→ EXERCISE BRIEF
Only the lines below starting at the one that contains "Task: Click the Fieldwire helmet logo icon" and ending at the one that contains "Viewport: 2352px width, 976px height." are to be reproduced, exactly and with both ends kept.

→ DATA EXCERPTS
• • • •

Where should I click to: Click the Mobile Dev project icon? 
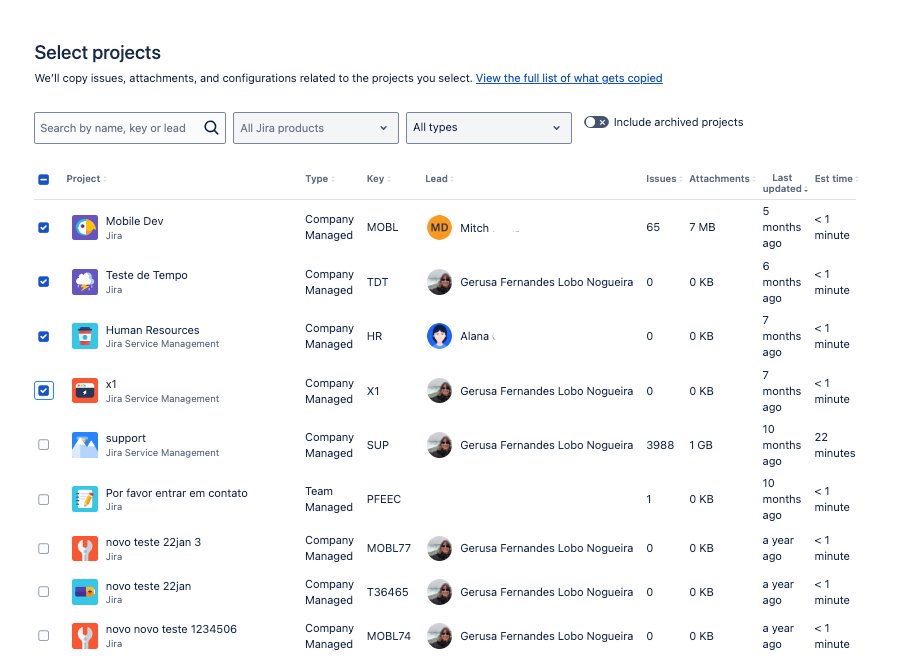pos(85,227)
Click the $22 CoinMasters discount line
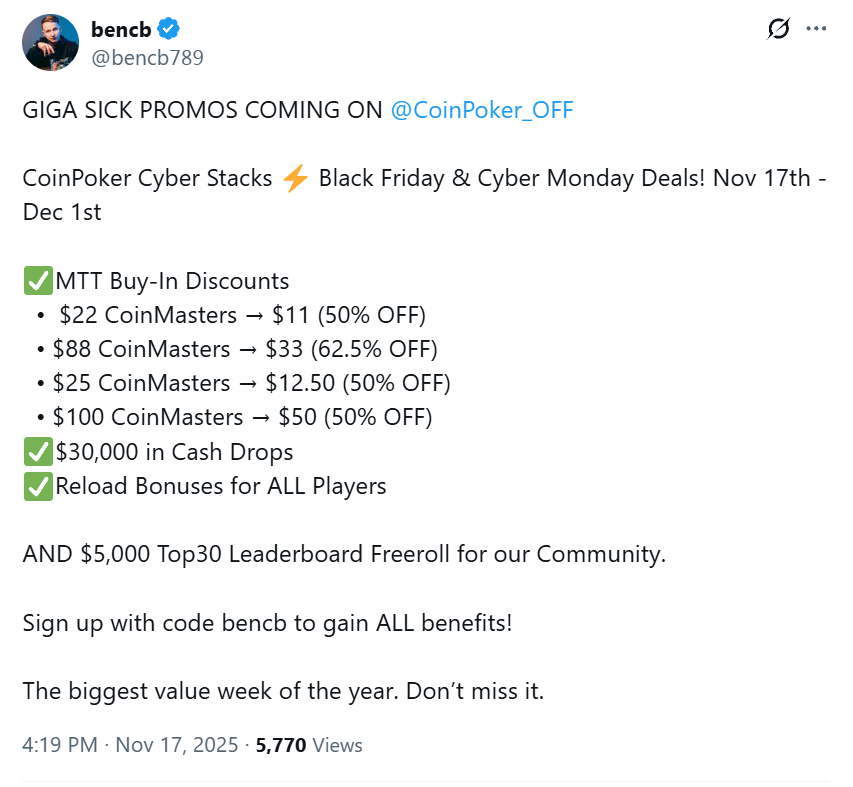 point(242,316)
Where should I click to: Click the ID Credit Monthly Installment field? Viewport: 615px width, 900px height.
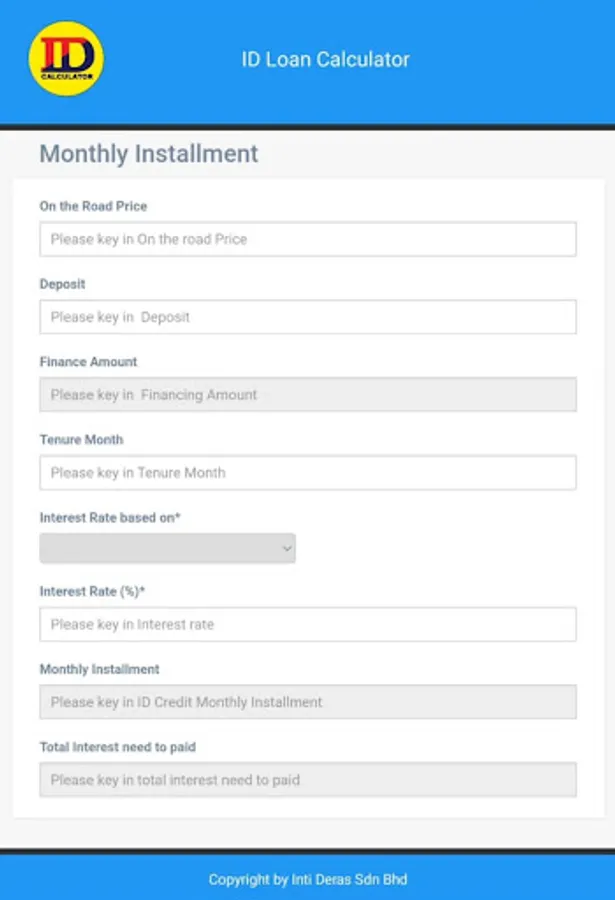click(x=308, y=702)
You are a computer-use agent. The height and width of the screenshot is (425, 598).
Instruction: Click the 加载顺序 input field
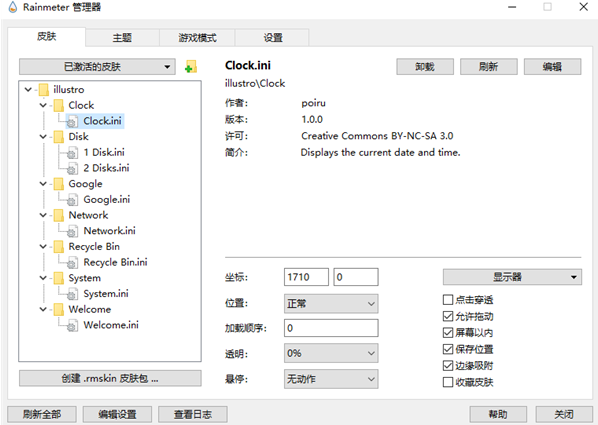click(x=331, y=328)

• • • •

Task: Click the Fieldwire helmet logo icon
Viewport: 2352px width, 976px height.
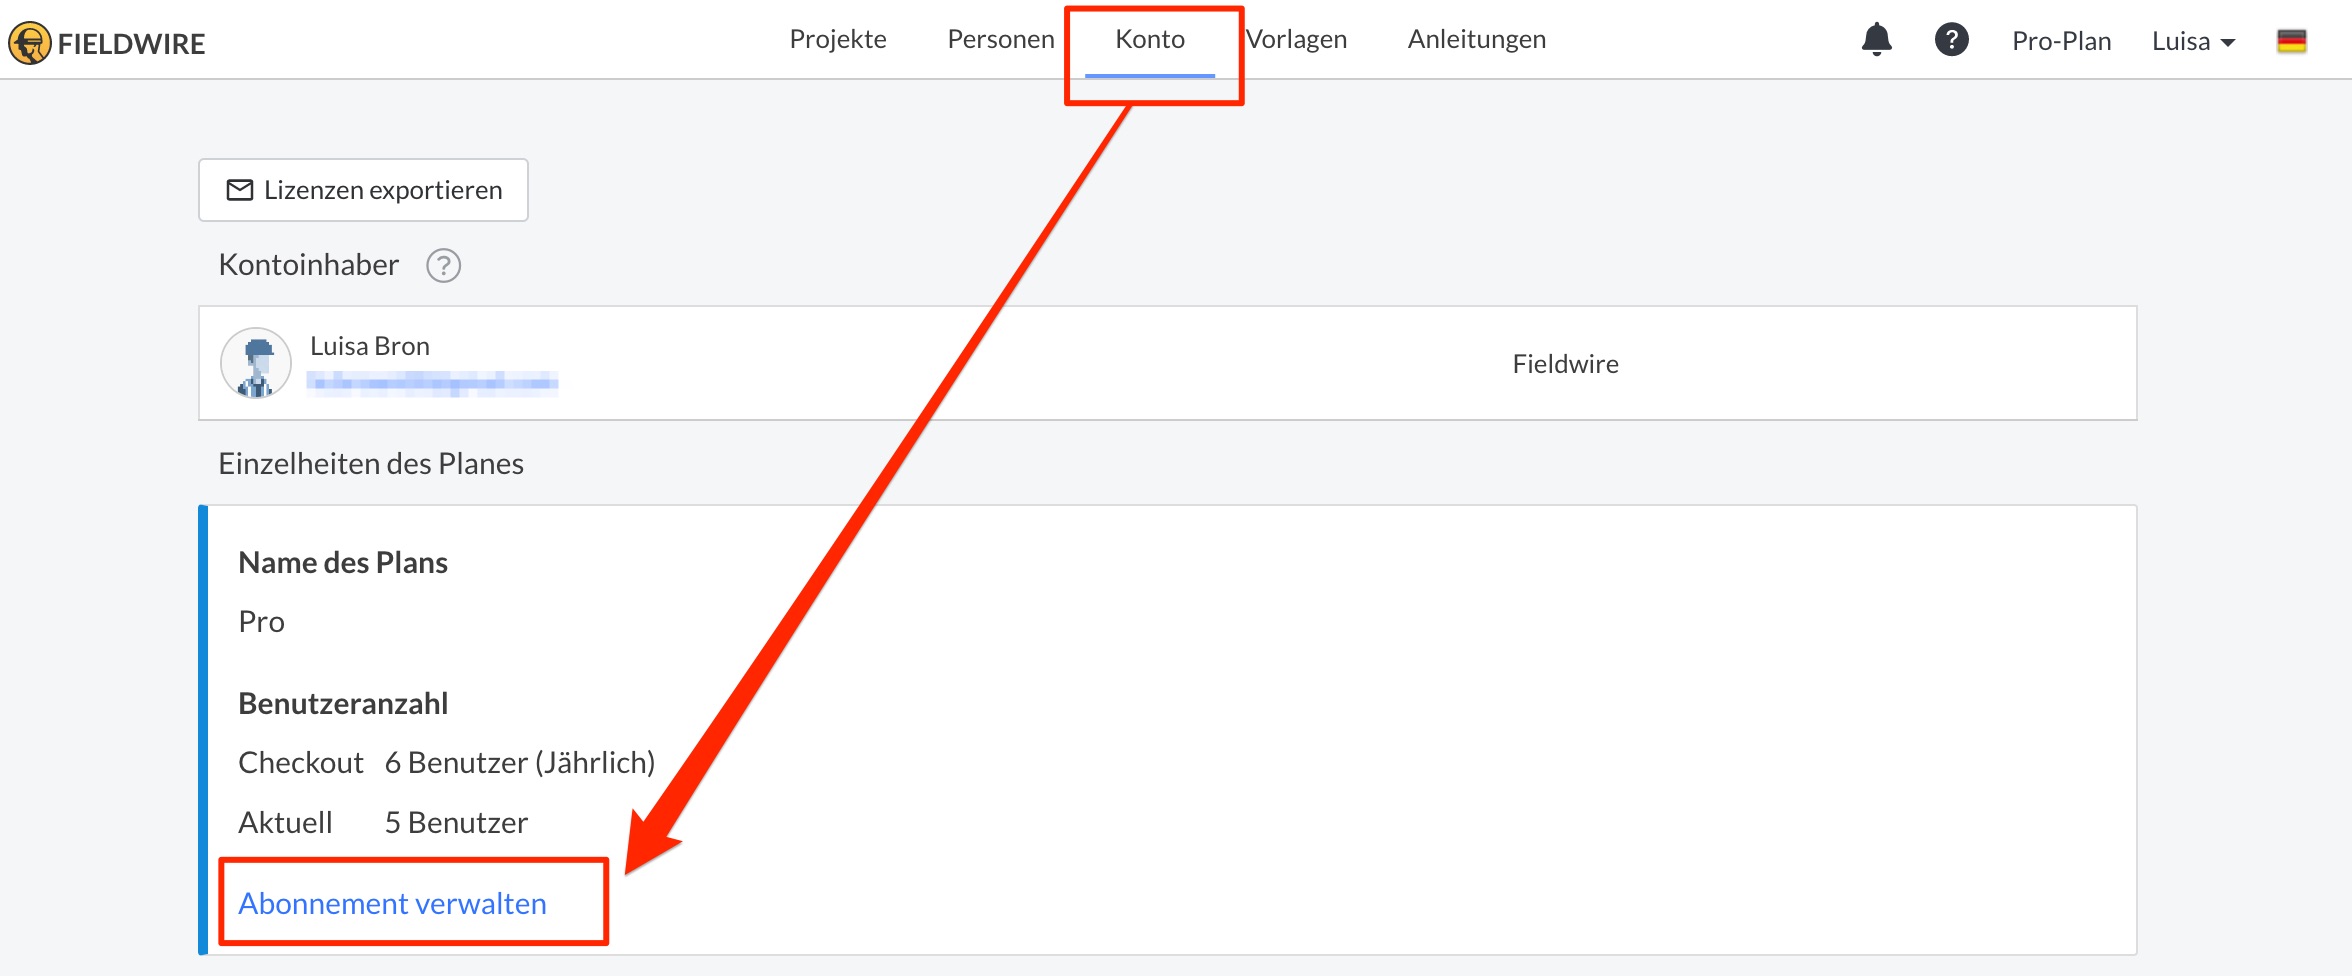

• • • •

→ SOLUTION BELOW
Task: Click the Fieldwire helmet logo icon
Viewport: 2352px width, 976px height.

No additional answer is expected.